* [EXERCISE INSTRUCTIONS]
Express every line of the records below as a Markdown table with two columns, Row and Record line. Number the lines in order and leave out blank lines.

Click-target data
--------------------------------

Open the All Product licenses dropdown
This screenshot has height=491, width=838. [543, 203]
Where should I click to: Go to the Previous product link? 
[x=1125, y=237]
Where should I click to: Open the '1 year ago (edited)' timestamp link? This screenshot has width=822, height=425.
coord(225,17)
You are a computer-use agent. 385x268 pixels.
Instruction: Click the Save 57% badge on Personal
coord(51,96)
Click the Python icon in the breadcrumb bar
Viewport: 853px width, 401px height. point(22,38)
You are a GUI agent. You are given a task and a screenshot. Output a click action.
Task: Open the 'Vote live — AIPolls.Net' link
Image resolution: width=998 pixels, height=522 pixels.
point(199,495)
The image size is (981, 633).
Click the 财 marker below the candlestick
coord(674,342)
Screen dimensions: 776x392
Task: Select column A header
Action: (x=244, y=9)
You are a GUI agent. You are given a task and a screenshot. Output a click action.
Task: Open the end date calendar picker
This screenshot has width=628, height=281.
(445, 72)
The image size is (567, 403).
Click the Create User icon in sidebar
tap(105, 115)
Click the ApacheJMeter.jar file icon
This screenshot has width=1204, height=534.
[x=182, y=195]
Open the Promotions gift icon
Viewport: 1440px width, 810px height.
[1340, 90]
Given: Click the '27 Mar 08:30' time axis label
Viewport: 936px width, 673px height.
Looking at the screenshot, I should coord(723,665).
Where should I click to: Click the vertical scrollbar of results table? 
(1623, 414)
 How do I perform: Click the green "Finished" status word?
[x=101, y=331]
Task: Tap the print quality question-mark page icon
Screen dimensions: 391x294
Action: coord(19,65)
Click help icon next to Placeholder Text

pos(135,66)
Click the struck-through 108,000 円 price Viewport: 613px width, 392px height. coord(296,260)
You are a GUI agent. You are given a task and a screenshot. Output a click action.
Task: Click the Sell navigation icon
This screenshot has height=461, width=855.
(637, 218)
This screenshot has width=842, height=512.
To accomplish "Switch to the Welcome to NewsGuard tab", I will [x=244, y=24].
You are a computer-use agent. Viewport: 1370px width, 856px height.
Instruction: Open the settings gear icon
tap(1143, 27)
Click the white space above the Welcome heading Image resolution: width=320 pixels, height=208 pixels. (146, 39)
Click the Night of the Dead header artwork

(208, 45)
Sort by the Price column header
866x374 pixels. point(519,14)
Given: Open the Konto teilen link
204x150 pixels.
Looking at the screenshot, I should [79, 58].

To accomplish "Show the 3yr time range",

--------------------------------

* [THE SOLUTION]
| Row | Record line |
|---|---|
| 1 | Open the All Product licenses dropdown |
| 2 | This screenshot has height=491, width=838. [543, 203] |
| 3 | Where should I click to: Go to the Previous product link?  |
| 4 | [x=1125, y=237] |
| 5 | Where should I click to: Open the '1 year ago (edited)' timestamp link? This screenshot has width=822, height=425. |
| 6 | coord(225,17) |
| 7 | You are a computer-use agent. 385x268 pixels. |
| 8 | Instruction: Click the Save 57% badge on Personal |
| 9 | coord(51,96) |
| 10 | Click the Python icon in the breadcrumb bar |
| 11 | Viewport: 853px width, 401px height. point(22,38) |
| 12 | You are a GUI agent. You are given a task and a screenshot. Output a click action. |
| 13 | Task: Open the 'Vote live — AIPolls.Net' link |
| 14 | Image resolution: width=998 pixels, height=522 pixels. |
| 15 | point(199,495) |
| 16 | The image size is (981, 633). |
| 17 | Click the 财 marker below the candlestick |
| 18 | coord(674,342) |
| 19 | Screen dimensions: 776x392 |
| 20 | Task: Select column A header |
| 21 | Action: (x=244, y=9) |
| 22 | You are a GUI agent. You are given a task and a screenshot. Output a click action. |
| 23 | Task: Open the end date calendar picker |
| 24 | This screenshot has width=628, height=281. |
| 25 | (445, 72) |
| 26 | The image size is (567, 403). |
| 27 | Click the Create User icon in sidebar |
| 28 | tap(105, 115) |
| 29 | Click the ApacheJMeter.jar file icon |
| 30 | This screenshot has width=1204, height=534. |
| 31 | [x=182, y=195] |
| 32 | Open the Promotions gift icon |
| 33 | Viewport: 1440px width, 810px height. |
| 34 | [1340, 90] |
| 35 | Given: Click the '27 Mar 08:30' time axis label |
| 36 | Viewport: 936px width, 673px height. |
| 37 | Looking at the screenshot, I should coord(723,665). |
| 38 | Where should I click to: Click the vertical scrollbar of results table?  |
| 39 | (1623, 414) |
| 40 |  How do I perform: Click the green "Finished" status word? |
| 41 | [x=101, y=331] |
| 42 | Task: Tap the print quality question-mark page icon |
| 43 | Screen dimensions: 391x294 |
| 44 | Action: coord(19,65) |
| 45 | Click help icon next to Placeholder Text |
| 46 | pos(135,66) |
| 47 | Click the struck-through 108,000 円 price Viewport: 613px width, 392px height. coord(296,260) |
| 48 | You are a GUI agent. You are given a task and a screenshot. Output a click action. |
| 49 | Task: Click the Sell navigation icon |
| 50 | This screenshot has height=461, width=855. |
| 51 | (637, 218) |
| 52 | This screenshot has width=842, height=512. |
| 53 | To accomplish "Switch to the Welcome to NewsGuard tab", I will [x=244, y=24]. |
| 54 | You are a computer-use agent. Viewport: 1370px width, 856px height. |
| 55 | Instruction: Open the settings gear icon |
| 56 | tap(1143, 27) |
| 57 | Click the white space above the Welcome heading Image resolution: width=320 pixels, height=208 pixels. (146, 39) |
| 58 | Click the Night of the Dead header artwork |
| 59 | (208, 45) |
| 60 | Sort by the Price column header |
| 61 | 866x374 pixels. point(519,14) |
| 62 | Given: Open the Konto teilen link |
| 63 | 204x150 pixels. |
| 64 | Looking at the screenshot, I should [79, 58]. |
| 65 | To accomplish "Show the 3yr time range", |